Dataset content:
>>

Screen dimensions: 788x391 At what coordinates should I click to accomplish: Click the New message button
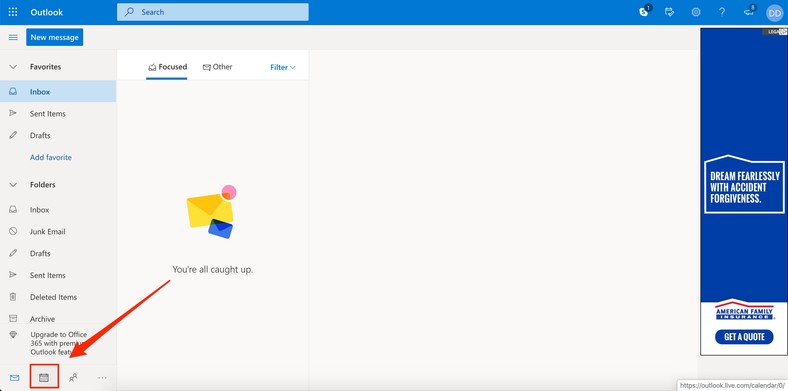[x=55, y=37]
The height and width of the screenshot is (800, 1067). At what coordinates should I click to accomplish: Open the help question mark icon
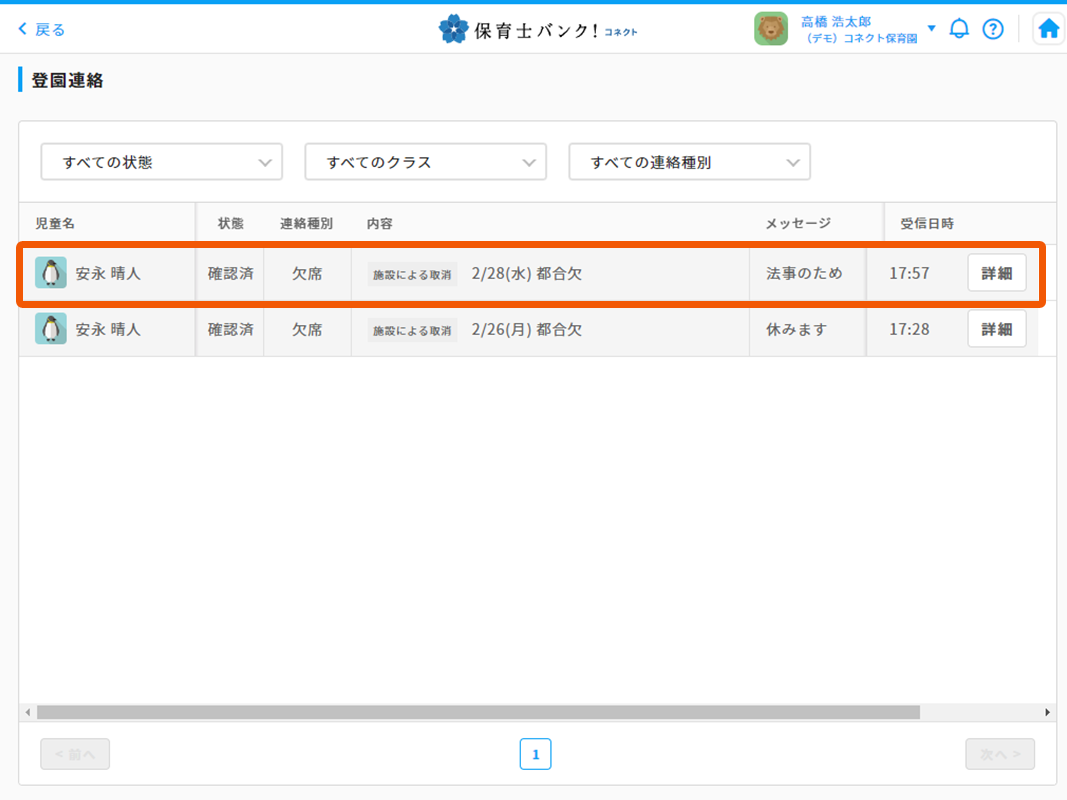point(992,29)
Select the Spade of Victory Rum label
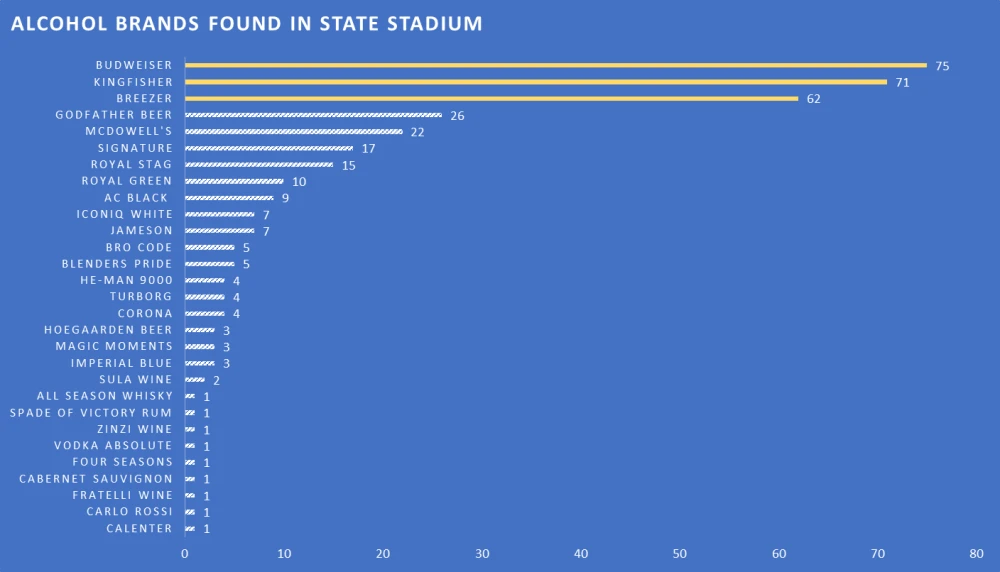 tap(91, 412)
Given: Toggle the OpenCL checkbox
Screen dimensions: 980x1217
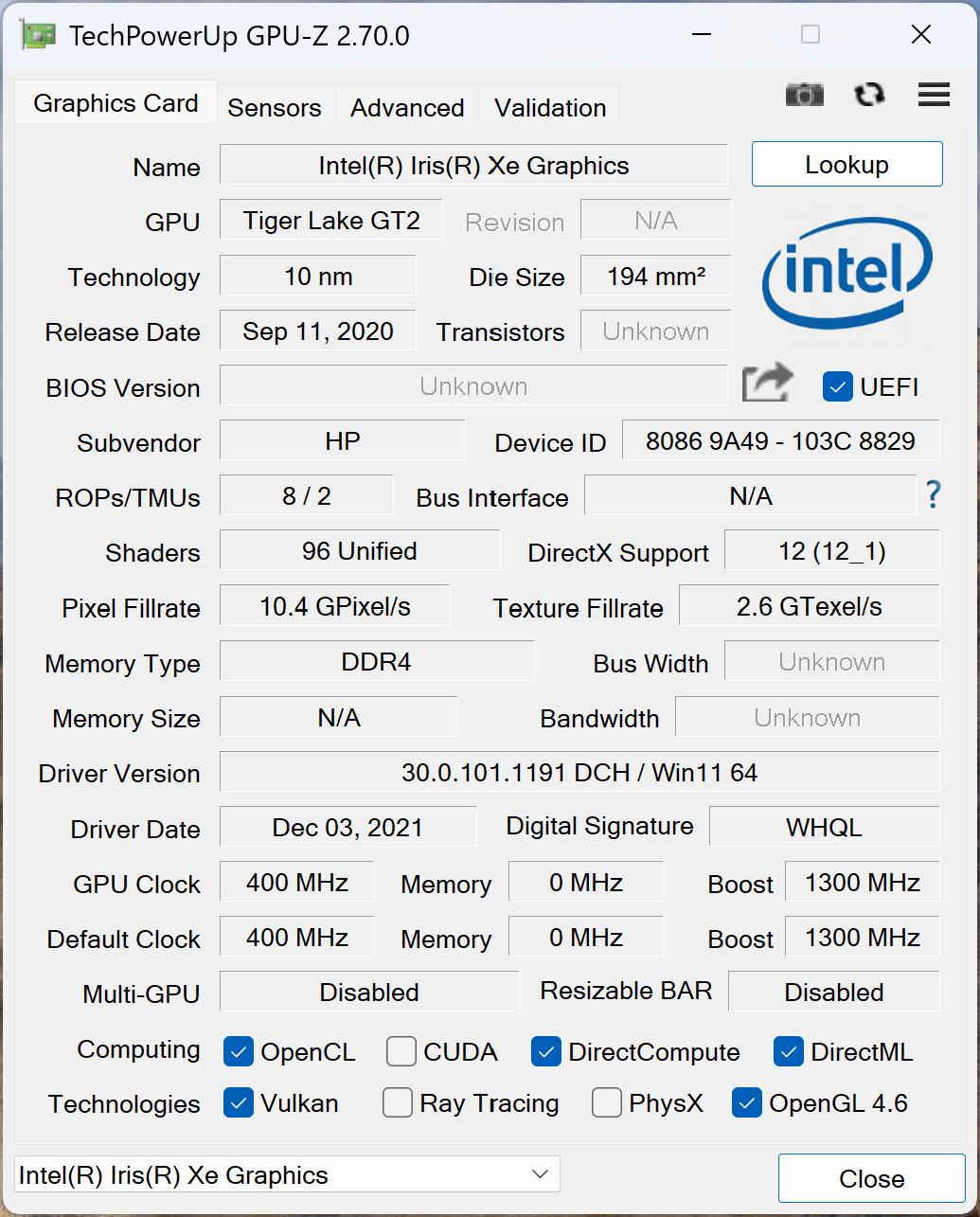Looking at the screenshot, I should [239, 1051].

<<

Directions for this task: The records above, minus their pictures, are to be returned word for word.

Result below:
Screen dimensions: 788x391 At what coordinates should I click to accomplish: Click the New message button
[x=55, y=37]
The height and width of the screenshot is (800, 1067). At what coordinates should I click to accomplish: Open the help question mark icon
point(992,29)
Select the Spade of Victory Rum label
 tap(91, 412)
Given: Toggle the OpenCL checkbox
Screen dimensions: 980x1217
Looking at the screenshot, I should [239, 1051].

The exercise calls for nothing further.